ある同族会社の古き良き時代 | 団塊世代の"愚考にため息"

団塊世代の"愚考にため息"

ふと思い出す過去の出来事と後悔。次々と、浮かんでは消えていく愚考を書きとめていけば、いつかはネタ切れになるはず。きっとその後は、良き日々の思い出だけが浮かんでくるにちがいない。

1)整理整頓
社員は終業時に机の上にある書類や私物をかたづけ、ひきだしに入りきらない分は机の下の段ボール箱や椅子の上に移します。退社(帰宅)した社員の机の上から書類が消えて、だれが残業しているかも分かります。出張時や外出先から直帰する際は、あらかじめ、机上から物を一掃しておきます。共有または会社の書類は鍵のかかるキャビネットに戻します。キャビネットは定時にオートロック。

2)あいさつ
職場長以外の社員は、全員、出退勤時に部門全員にあいさつまわりをします。まず職場長にあいさつし、その後全員の席に行き個別にあいさつをかわします。もちろん席にいなければあいさつは免除なので、あいさつが不得意な社員は、早朝出勤、残業居残りを選ぶことができます。早朝出勤すると、後から出勤してくる社員や上司、職場長に対して、着席のまま会釈で済みます。(すでにデスクワークを開始していることをアピールしていれば起立も免れます)

3)優先事項
接客より社内業務が優先されます。全員集合のお呼びがかかると、社員は進行中のすべての業務を中断して待機または指示された場所に駆け足で向かいます。

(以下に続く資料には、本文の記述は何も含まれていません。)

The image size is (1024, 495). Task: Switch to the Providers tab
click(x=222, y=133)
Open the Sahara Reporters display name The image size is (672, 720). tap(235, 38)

エレベータは社長と来賓専用なので階段を駆け上がります。業者(後に協力会社と呼称変更)は、その間待機します。打ち合わせ中の業者は、退席すると以後出入り禁止の恐れがありますので、指示がない限り、待てといわれたらじっと待ち続けます。

4)禁煙
社内は禁煙です。社長指示事項で喫煙する新卒者は採用対象から除外されました。もちろん例外はあります。接客スペース(個室)でお客さまが喫煙する際、お付き合いすることは可能です。会社の敷地内での社員の喫煙は禁じられていますので、敷地外で社員は喫煙します。喫煙するということは敷地の外に出ての業務放棄となりますが、それは情実の範囲内です。

5)時間厳守
会社は時間厳守を要求します。重要会議には15分前から待機します。(15分前からは新たな作業を開始しません)。会議室には5分前に着席して威儀を正して待ちます。重要な会議では、上席には必ず空席がひとつあります。創業者の席です。創業者ならどう判断するかを常に意識して会議が進行します。

その後、この会社がどうなったかということは、それはまた別の話です。